• TASK DIRECTIONS
Only these lines of the data below are wanted: the one with "Instruction: Click the 'Future", the one with "Task: Select the 60分 timeframe tab", and any lines between them, each repeated exactly.

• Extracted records
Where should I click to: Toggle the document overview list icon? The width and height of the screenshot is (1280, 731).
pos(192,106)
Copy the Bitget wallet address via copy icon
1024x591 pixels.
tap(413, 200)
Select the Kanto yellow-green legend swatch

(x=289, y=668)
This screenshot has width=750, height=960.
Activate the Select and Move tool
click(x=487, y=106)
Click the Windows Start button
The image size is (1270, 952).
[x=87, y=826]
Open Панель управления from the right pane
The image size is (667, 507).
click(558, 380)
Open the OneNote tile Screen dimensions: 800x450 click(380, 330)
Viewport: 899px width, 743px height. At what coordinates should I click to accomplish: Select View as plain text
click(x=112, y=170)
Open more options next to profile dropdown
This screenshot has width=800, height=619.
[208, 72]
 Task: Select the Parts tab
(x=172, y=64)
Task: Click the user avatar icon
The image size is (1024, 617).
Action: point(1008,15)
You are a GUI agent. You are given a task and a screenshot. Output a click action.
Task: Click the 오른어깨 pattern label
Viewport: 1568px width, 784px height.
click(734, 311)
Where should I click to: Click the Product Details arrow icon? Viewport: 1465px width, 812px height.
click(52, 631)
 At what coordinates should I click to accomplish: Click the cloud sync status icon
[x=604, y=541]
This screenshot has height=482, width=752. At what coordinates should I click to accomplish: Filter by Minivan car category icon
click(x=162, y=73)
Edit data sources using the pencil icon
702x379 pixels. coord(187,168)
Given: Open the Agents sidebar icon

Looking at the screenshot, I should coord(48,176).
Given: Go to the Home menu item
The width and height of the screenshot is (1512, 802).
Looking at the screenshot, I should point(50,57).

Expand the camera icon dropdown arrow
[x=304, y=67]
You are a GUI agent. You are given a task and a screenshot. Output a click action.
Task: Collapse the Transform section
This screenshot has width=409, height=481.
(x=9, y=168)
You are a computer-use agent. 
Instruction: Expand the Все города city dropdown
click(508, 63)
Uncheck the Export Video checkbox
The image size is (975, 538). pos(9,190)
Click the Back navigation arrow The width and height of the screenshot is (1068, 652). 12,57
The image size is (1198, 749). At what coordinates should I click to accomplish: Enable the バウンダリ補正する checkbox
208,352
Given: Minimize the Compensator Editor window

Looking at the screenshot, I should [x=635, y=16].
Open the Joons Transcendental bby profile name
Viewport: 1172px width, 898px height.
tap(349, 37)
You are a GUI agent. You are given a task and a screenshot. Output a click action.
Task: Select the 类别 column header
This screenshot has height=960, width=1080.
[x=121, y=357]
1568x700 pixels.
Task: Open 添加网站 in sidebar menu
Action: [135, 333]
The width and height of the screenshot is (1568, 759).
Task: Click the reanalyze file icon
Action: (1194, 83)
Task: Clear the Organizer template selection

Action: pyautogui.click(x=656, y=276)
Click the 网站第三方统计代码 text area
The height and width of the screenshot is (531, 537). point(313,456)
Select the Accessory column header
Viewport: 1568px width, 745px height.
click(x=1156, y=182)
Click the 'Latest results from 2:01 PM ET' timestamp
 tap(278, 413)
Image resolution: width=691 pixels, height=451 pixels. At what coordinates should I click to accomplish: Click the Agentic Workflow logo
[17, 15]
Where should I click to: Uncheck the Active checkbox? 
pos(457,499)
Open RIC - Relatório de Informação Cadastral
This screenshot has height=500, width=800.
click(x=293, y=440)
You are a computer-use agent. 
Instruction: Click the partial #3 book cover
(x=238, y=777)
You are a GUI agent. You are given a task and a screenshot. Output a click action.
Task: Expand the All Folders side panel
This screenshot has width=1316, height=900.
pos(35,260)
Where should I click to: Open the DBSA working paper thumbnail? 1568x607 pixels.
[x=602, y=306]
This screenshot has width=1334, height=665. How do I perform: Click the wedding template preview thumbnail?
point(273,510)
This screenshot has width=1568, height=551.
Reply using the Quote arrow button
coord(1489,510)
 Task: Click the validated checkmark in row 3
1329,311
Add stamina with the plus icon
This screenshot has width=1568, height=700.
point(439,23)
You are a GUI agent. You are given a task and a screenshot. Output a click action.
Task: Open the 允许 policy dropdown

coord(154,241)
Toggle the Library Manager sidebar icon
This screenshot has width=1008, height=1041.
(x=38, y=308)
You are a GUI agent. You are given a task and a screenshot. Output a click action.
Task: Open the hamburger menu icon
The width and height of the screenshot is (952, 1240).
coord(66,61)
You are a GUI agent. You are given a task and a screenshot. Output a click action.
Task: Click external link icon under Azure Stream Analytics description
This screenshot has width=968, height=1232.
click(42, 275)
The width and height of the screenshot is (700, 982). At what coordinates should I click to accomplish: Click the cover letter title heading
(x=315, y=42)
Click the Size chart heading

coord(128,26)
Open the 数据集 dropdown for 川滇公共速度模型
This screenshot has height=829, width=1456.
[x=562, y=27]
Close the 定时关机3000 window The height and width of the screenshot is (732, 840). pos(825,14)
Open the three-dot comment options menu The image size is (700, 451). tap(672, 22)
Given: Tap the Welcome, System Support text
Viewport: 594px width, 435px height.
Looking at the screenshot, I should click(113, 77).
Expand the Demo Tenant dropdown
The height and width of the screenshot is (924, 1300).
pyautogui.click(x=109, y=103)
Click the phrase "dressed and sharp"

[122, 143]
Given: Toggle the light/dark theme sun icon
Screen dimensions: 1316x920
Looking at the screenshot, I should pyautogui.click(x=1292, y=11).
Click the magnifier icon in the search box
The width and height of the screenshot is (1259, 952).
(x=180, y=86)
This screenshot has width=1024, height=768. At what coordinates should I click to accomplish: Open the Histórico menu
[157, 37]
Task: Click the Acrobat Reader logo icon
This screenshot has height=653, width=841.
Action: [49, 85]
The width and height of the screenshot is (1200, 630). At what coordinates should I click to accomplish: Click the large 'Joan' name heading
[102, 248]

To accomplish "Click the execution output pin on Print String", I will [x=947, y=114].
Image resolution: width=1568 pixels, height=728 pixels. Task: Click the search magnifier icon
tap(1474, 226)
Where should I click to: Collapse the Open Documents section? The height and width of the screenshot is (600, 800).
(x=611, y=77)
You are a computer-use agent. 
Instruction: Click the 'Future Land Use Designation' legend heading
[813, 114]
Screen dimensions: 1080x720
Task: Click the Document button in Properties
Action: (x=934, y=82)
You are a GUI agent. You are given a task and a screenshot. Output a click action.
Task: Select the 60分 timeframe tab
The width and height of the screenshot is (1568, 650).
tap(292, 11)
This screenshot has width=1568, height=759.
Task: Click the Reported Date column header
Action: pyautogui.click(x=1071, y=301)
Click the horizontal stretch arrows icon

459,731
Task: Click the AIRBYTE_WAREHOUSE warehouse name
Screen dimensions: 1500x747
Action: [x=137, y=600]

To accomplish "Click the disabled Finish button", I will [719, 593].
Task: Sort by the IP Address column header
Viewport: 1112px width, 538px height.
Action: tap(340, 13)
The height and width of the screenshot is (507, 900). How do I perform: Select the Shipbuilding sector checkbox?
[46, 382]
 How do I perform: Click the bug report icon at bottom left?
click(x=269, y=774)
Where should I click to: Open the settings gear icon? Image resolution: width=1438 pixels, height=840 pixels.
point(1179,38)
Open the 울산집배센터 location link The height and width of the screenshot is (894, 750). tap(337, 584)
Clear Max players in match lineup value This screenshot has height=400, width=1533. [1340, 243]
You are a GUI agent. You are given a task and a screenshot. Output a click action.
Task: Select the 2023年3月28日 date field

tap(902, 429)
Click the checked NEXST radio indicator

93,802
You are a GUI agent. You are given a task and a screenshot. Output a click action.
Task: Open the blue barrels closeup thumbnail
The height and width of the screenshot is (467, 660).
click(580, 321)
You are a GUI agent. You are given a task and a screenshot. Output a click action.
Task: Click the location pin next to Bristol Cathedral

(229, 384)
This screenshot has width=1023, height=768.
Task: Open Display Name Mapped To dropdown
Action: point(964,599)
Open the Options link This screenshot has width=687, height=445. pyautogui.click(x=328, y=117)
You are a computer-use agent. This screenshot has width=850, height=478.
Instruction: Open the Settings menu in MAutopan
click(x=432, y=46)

• TASK OUTPUT
Instruction: Click the 'Future Land Use Designation' legend heading
[813, 114]
Screen dimensions: 1080x720
Task: Click the Document button in Properties
Action: (x=934, y=82)
You are a GUI agent. You are given a task and a screenshot. Output a click action.
Task: Select the 60分 timeframe tab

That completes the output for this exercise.